MystenLabs · shuowang12 · Mar 10, 2026 · Mar 18, 2026
diff --git a/crates/walrus-service/src/node.rs b/crates/walrus-service/src/node.rs
@@ -959,6 +959,10 @@ impl StorageNode {
                 ?error,
                 "failed to check and start garbage collection on startup"
             );
+            // Fallback: mark up to the current epoch as done so that the first
+            // epoch change's wait_for_blob_info_cleanup doesn't block indefinitely.
+            self.garbage_collector
+                .mark_blob_info_cleanup_done_at_least(self.inner.committee_service.get_epoch());
         }
 
         select! {
@@ -1840,6 +1844,10 @@ impl StorageNode {
             c.sync_node_params().await?;
         }
 
+        // Note: blob info cleanup for the previous epoch is guaranteed to be complete
+        // because it runs inline in start_garbage_collection_task (called at the end of
+        // the previous epoch's process_epoch_change_start_event).

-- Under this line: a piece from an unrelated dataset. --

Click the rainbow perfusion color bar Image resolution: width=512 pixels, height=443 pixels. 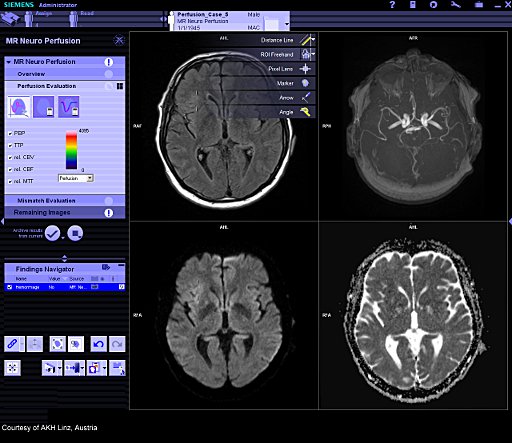click(71, 150)
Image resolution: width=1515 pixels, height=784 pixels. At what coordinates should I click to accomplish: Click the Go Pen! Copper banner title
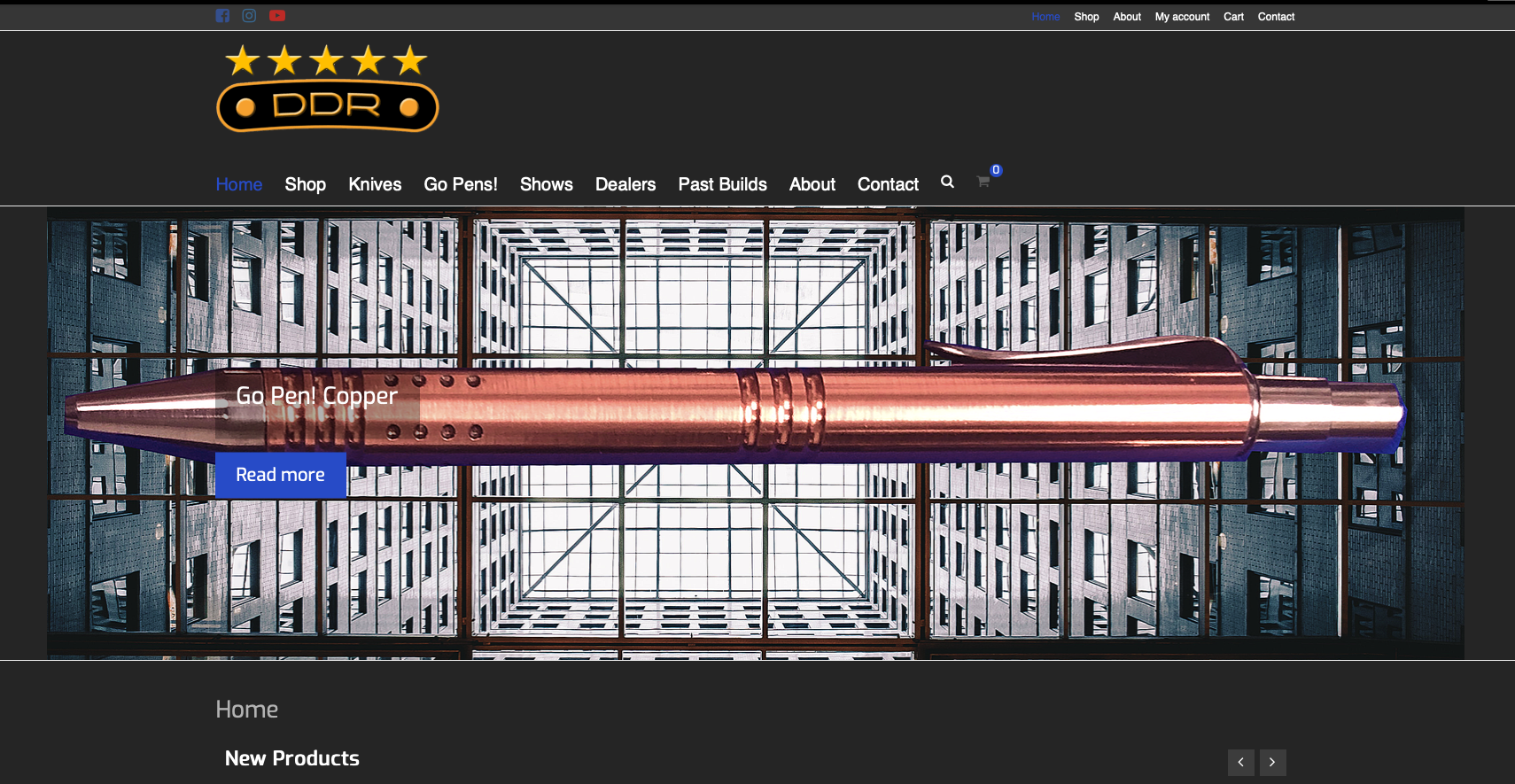coord(316,395)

No explicit wait needed.
+
         // Start storage node consistency check if
         // - consistency check is enabled
         // - node is not reprocessing events (blob info table should not be affected by future
@@ -1934,6 +1942,10 @@ impl StorageNode {
                 last_completed_epoch,
                 "previous garbage-collection task already completed; skipping restart"
             );
+            // No GC restart needed. Mark up to the current epoch as done so that the
+            // first epoch change's wait_for_blob_info_cleanup doesn't block.

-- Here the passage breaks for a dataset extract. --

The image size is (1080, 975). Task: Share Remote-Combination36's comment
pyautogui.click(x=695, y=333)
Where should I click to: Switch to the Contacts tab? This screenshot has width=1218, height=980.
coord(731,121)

+            self.garbage_collector
+                .mark_blob_info_cleanup_done_at_least(self.inner.committee_service.get_epoch());
             return Ok(());
         }
 
@@ -1951,6 +1963,10 @@ impl StorageNode {
                 "the Walrus epoch has changed since the last garbage-collection task was started; \
                 skipping restart"
             );
+            // GC for previous epochs is stale (epoch changed). Mark up to the last
+            // started epoch as done so the next epoch change can proceed.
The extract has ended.